Plusieurs autres ont profité de l’occasion pour suggérer un plan national de soins dentaires et une banque destinée au financement des infrastructures, ou préconiser le retour à un programme traditionnel axé sur les travailleurs et la lutte à la pauvreté.

Certains membres ont proposé des stratégies inédites, comme le dévoilement du programme électoral avant même le début de la campagne, afin que celui-ci soit mieux compris et expliqué. Une utilisation plus efficace de l’aile jeunesse a aussi été évoquée.

La présidente du NPD Rebecca Blaikie prenant la parole lors de la course à la chefferie de 2012. (Photo : Paul Dwulit/Presse canadienne)

Mme Blaikie a indiqué aux 1000 participants du premier appel conférence que leurs commentaires seraient transmis aux instances régionales du parti. Celles-ci doivent en effet produire un rapport sommaire à la mi-mars, en prévision du congrès qui aura lieu quelques semaines plus tard.

Outre les thèmes évoqués plus haut, certains membres ont tenu à exprimer leur appui indéfectible à Thomas Mulcair, dont le leadership sera réévaluée à Edmonton.

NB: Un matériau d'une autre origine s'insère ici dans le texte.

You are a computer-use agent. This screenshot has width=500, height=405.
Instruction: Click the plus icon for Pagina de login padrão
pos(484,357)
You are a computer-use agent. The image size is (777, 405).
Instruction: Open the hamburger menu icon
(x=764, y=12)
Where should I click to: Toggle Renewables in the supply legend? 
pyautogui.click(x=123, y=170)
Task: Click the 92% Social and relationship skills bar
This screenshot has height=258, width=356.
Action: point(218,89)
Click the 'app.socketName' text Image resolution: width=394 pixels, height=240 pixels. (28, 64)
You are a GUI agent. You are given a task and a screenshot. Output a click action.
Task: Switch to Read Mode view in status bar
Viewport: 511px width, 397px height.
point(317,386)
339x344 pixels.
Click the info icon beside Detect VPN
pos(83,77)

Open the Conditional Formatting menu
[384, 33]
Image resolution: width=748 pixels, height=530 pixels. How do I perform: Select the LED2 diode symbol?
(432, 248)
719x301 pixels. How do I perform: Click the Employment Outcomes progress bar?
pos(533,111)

Un dénommé Michael a vanté son « leadership moral » et affirmé qu’il n’y a pas lieu de changer de chef.

Un dénommé Robert a promis d’attribuer un « gros vote de confiance » à M. Mulcair, avant de modérer ses propos : « Tom a été géré de trop près. On aurait dû le laisser s’exprimer plus librement. À la mi-campagne, sa passion a fait place à une maturité bienveillante qui l’a mal servi. Il apparaissait comme la personne la plus adulte dans la pièce. Pendant ce temps, M. Trudeau s’est démarqué par sa fougue et sa spontanéité. Ce sont ces qualités qui ont attiré les électeurs, et plus particulièrement les jeunes. »

« Sa passion a fait place à une maturité bienveillante qui l’a mal servi. »

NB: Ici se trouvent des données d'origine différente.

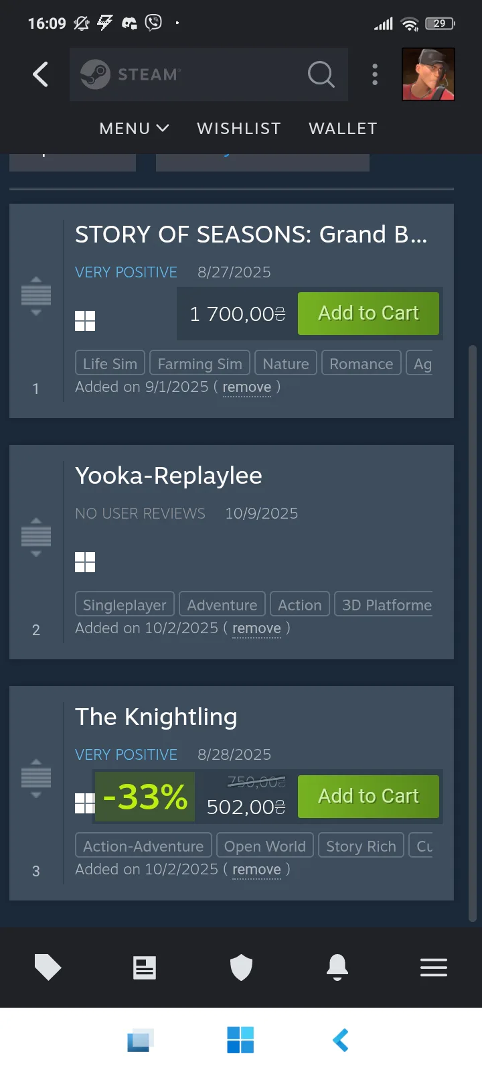Remove Yooka-Replaylee from the wishlist
The image size is (482, 1072).
pos(256,628)
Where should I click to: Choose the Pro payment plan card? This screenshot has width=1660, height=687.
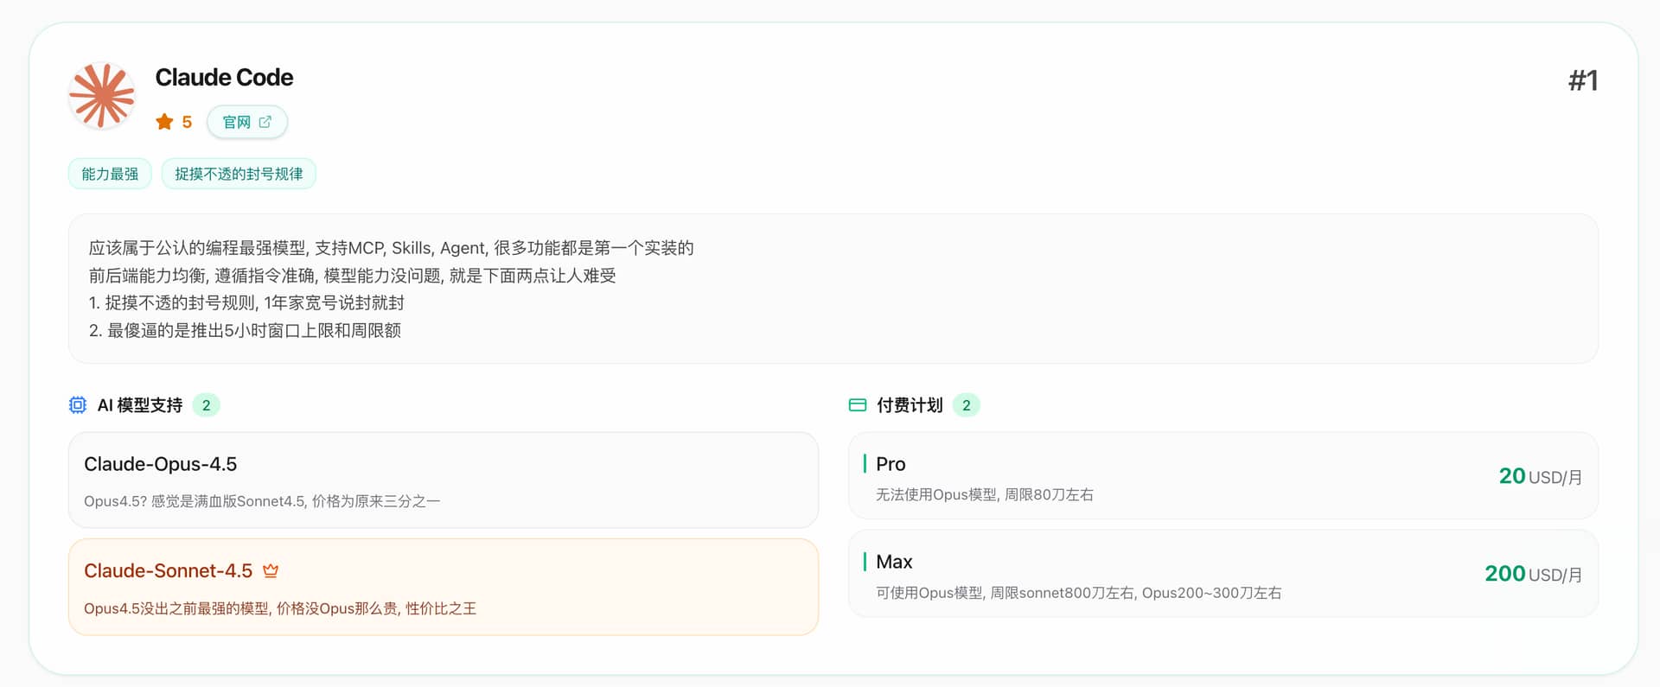click(x=1223, y=476)
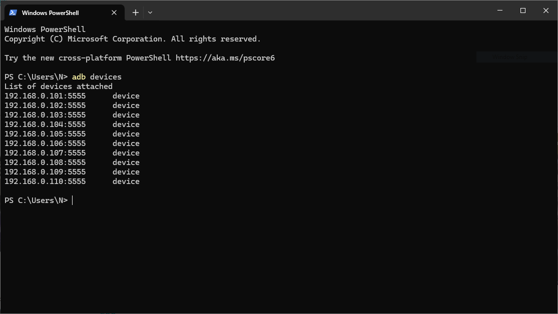Close the Windows PowerShell tab
This screenshot has width=558, height=314.
click(114, 13)
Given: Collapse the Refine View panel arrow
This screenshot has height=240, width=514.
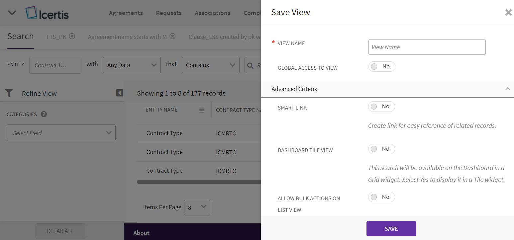Looking at the screenshot, I should click(120, 93).
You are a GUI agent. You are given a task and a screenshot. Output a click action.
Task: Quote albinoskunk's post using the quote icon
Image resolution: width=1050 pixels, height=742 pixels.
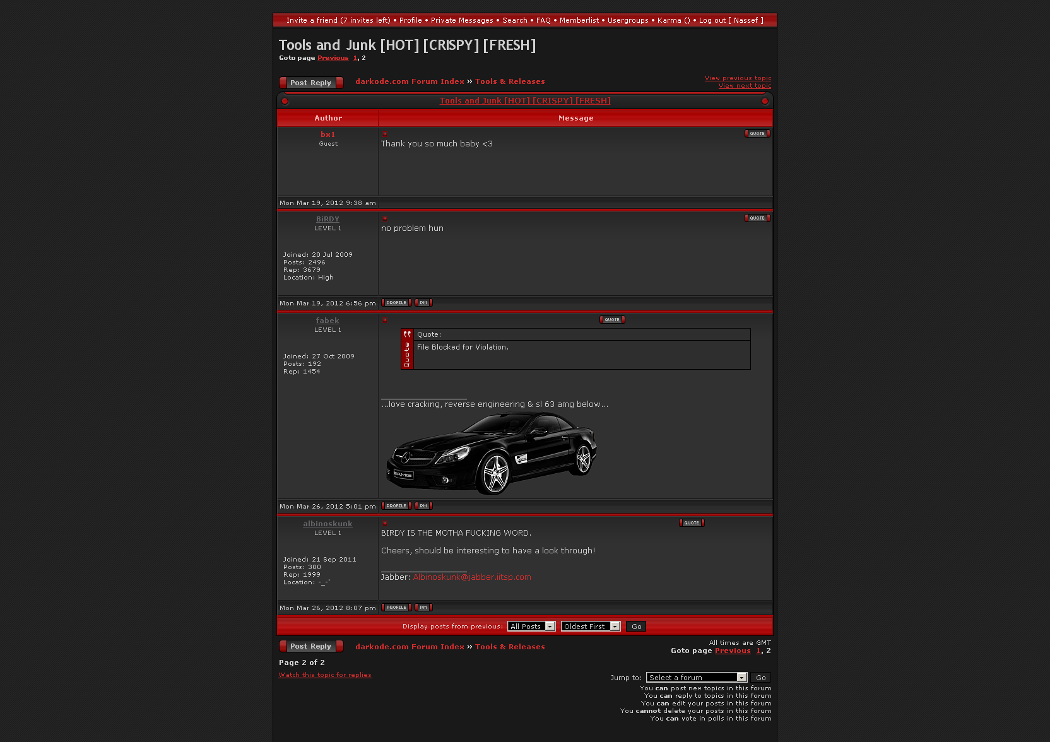pyautogui.click(x=691, y=523)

« Au cours des quatre prochaines années, les Canadiens vont constater que les libéraux ne livrent pas la marchandise. Nous devrions laisser M. Mulcair reprendre la balle au bond et se positionner avantageusement en vue de la prochaine élection », a conclu Robert.

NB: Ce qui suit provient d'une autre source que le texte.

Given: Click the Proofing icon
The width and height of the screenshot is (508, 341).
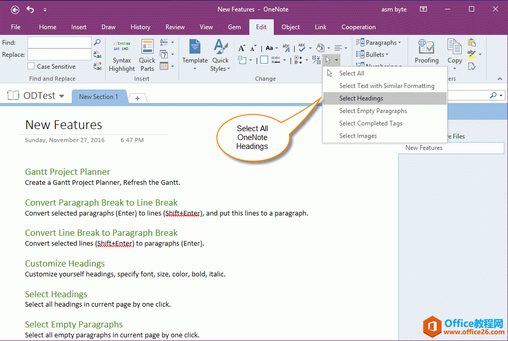Looking at the screenshot, I should tap(426, 47).
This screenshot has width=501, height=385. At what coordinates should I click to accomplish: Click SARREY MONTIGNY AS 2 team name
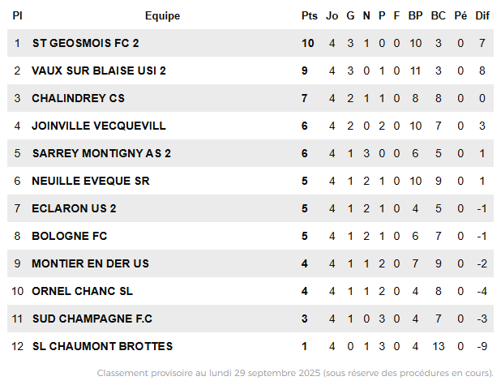(101, 153)
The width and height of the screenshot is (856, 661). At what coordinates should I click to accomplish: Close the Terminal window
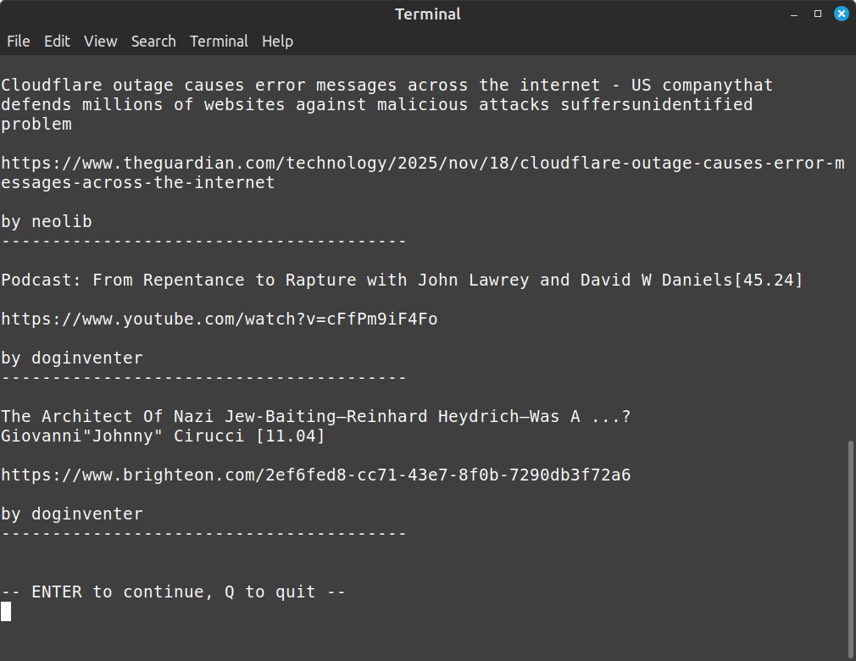coord(842,14)
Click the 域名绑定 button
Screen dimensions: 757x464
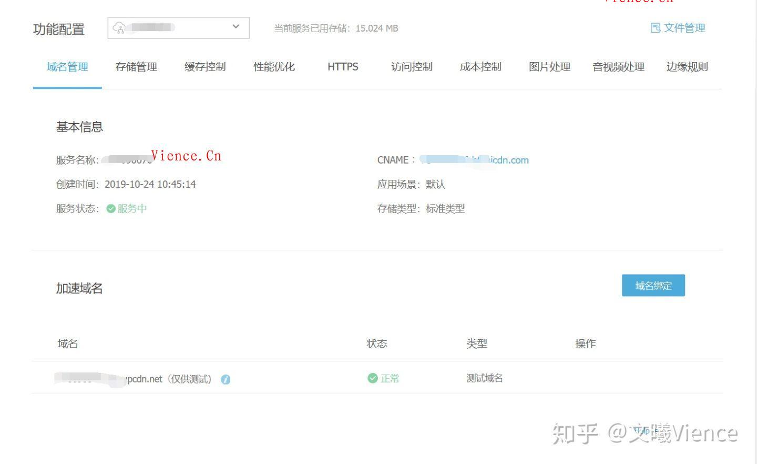tap(653, 285)
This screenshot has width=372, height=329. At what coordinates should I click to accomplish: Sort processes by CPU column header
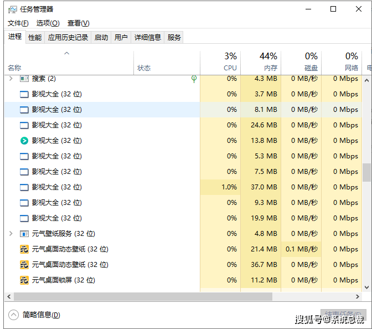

Niki Ashton : « Il serait simpliste d’attribuer toute la défaite à Mulcair »

Thomas Mulcair sera-t-il démis de ses fonctions au mois d’avril? Interrogée par le Huffington Post la semaine dernière, Niki Ashton reconnaît avoir entendu toutes sortes de rumeurs à cet effet.

« Les délégués prendront leur décision en temps et lieu », a affirmé la députée manitobaine, qui fait partie des 28 néo-démocrates ayant survécu au raz-de-marée libéral. « Il serait simpliste d’attribuer toute la défaite à un seul facteur ou à une seule personne. »

Déçue du résultat de l’élection, Mme Ashton se dit néanmoins optimiste par rapport à l’examen de conscience du mois d’avril et des leçons que son parti pourra en tirer.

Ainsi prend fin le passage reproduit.